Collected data

....

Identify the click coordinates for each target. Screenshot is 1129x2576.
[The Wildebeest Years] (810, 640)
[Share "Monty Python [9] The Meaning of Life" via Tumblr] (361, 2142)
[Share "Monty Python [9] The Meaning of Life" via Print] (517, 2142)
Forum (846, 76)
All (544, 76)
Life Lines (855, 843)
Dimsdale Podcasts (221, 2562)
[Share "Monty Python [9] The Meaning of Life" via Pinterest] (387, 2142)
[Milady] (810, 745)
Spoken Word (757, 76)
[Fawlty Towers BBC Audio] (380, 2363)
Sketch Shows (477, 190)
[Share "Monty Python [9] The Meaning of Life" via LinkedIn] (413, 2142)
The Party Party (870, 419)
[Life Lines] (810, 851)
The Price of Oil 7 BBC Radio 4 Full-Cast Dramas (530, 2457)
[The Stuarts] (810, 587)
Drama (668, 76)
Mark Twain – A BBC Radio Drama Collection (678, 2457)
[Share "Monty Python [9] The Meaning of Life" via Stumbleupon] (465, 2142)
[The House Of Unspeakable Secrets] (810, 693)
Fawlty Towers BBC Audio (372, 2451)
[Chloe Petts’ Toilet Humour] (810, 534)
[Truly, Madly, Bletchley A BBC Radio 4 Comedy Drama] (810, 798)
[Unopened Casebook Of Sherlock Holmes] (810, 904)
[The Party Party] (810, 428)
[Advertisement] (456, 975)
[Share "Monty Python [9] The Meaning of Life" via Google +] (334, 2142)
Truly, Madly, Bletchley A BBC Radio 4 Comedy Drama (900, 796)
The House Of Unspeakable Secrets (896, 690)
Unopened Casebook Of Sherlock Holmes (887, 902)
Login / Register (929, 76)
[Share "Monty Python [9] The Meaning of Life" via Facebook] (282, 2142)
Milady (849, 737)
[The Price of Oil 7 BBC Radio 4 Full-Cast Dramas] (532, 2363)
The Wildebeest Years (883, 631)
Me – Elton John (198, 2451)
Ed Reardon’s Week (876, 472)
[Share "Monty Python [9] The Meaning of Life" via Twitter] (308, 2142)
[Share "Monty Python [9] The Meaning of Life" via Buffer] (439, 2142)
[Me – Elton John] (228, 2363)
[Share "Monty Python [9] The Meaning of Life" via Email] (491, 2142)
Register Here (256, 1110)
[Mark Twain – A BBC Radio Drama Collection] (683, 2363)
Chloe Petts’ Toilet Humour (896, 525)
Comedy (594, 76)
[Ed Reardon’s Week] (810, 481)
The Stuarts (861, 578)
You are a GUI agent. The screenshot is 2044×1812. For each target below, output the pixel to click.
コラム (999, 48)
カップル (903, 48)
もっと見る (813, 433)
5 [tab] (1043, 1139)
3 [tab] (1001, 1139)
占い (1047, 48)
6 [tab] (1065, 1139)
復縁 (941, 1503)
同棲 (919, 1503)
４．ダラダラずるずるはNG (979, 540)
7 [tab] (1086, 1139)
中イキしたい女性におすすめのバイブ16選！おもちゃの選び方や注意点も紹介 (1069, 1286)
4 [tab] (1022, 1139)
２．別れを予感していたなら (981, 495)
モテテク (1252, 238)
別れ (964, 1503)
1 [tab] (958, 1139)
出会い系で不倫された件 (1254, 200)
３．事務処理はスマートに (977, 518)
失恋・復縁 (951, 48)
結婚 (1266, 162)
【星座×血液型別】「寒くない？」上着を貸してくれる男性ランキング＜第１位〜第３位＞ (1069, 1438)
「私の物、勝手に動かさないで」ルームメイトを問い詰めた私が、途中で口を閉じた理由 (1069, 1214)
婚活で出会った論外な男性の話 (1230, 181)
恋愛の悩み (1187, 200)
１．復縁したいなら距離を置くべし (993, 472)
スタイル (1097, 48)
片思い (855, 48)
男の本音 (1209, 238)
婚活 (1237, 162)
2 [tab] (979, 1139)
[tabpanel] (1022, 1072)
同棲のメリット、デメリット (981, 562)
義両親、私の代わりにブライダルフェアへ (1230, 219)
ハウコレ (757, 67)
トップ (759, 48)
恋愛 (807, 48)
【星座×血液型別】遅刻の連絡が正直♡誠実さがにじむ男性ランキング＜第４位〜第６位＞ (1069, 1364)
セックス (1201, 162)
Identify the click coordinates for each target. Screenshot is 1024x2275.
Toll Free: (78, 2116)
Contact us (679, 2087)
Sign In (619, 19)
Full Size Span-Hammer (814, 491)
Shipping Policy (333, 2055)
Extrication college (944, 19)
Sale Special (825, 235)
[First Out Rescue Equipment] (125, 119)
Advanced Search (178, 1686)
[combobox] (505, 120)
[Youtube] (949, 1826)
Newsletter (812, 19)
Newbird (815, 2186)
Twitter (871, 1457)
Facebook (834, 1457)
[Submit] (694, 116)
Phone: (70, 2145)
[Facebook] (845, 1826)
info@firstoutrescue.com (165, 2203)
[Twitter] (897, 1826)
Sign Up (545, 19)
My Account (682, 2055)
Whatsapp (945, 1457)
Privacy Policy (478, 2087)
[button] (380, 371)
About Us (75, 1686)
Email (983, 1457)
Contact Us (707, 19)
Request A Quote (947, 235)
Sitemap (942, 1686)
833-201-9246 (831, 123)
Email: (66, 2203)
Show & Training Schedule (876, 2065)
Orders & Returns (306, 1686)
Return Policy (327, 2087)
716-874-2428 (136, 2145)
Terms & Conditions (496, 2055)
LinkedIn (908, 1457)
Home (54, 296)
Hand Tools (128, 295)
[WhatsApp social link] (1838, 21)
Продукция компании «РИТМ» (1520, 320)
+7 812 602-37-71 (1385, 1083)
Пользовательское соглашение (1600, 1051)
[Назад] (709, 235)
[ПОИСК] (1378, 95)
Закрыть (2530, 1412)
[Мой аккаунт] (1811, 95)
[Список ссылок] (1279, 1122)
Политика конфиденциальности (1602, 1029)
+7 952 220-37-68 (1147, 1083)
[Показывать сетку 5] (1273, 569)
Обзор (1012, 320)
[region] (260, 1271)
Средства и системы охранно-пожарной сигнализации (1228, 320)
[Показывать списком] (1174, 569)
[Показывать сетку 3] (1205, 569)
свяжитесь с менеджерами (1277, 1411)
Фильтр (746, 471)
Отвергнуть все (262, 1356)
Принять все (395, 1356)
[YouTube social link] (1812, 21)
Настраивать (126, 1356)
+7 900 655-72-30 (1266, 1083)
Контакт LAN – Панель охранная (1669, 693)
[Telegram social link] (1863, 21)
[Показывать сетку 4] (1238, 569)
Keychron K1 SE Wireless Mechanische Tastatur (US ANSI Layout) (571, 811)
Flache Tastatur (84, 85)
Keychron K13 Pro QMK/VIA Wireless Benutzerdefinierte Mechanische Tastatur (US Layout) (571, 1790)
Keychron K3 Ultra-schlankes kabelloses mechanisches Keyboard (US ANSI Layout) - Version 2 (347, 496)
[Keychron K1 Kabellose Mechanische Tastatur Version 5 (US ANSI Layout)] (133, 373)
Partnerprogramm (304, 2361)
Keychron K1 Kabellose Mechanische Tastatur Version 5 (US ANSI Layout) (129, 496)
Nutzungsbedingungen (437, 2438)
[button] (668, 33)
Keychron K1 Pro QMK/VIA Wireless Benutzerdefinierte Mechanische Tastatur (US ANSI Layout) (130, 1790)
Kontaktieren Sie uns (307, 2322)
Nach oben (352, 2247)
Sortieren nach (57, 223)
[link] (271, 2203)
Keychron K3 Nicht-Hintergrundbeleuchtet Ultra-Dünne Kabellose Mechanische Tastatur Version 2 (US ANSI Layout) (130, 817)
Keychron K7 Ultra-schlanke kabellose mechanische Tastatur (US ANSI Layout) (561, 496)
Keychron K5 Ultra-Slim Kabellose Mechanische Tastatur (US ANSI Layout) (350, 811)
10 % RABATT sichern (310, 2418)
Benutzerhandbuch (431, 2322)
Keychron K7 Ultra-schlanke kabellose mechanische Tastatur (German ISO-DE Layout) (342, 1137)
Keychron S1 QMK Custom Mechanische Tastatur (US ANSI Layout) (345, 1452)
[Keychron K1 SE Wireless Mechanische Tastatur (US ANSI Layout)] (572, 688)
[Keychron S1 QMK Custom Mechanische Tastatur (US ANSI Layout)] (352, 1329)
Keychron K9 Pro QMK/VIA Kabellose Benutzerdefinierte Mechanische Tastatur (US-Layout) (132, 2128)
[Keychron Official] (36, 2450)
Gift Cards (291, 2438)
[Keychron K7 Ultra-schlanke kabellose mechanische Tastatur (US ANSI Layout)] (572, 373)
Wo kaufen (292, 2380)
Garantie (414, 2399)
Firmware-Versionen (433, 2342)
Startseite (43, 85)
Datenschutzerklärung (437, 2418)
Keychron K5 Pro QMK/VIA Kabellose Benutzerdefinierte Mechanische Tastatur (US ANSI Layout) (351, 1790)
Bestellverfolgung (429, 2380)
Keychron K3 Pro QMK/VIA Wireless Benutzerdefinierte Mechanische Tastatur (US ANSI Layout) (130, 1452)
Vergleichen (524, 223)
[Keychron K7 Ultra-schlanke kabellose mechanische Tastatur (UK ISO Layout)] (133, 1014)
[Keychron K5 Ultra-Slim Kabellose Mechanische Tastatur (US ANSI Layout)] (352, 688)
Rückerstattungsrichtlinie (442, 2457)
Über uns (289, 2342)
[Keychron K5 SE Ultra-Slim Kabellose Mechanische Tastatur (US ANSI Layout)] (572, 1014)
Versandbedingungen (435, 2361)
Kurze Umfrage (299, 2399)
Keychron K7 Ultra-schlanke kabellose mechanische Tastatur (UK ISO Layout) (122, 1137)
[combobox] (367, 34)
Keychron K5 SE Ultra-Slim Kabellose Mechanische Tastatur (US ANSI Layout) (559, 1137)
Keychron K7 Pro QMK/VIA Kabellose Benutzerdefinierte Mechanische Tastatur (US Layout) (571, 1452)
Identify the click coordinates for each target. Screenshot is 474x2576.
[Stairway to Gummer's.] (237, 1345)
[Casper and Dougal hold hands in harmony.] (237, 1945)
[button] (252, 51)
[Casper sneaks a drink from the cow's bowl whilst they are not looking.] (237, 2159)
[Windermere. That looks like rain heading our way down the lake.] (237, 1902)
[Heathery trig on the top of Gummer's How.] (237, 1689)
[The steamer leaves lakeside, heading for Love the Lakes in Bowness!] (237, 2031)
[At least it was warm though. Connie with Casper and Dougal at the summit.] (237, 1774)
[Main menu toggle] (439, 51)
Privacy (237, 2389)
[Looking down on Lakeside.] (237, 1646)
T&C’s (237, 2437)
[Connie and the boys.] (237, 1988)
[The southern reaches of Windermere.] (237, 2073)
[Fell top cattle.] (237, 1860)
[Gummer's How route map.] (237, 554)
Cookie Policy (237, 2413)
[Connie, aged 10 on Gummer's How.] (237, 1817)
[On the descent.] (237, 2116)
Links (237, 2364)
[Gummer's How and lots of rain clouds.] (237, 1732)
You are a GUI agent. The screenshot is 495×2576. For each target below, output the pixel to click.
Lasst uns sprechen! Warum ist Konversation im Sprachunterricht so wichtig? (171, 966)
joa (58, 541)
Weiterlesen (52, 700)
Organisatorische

....

Extract from the records above the lines from the one containing "Privacy Policy (478, 2087)" to the one containing "[region] (260, 1271)", both lines included, exactly as they appear and with nothing else.

Privacy Policy (478, 2087)
[button] (380, 371)
About Us (75, 1686)
Email (983, 1457)
Contact Us (707, 19)
Request A Quote (947, 235)
Sitemap (942, 1686)
833-201-9246 (831, 123)
Email: (66, 2203)
Show & Training Schedule (876, 2065)
Orders & Returns (306, 1686)
Return Policy (327, 2087)
716-874-2428 (136, 2145)
Terms & Conditions (496, 2055)
LinkedIn (908, 1457)
Home (54, 296)
Hand Tools (128, 295)
[WhatsApp social link] (1838, 21)
Продукция компании «РИТМ» (1520, 320)
+7 812 602-37-71 (1385, 1083)
Пользовательское соглашение (1600, 1051)
[Назад] (709, 235)
[ПОИСК] (1378, 95)
Закрыть (2530, 1412)
[Мой аккаунт] (1811, 95)
[Список ссылок] (1279, 1122)
Политика конфиденциальности (1602, 1029)
+7 952 220-37-68 (1147, 1083)
[Показывать сетку 5] (1273, 569)
Обзор (1012, 320)
[region] (260, 1271)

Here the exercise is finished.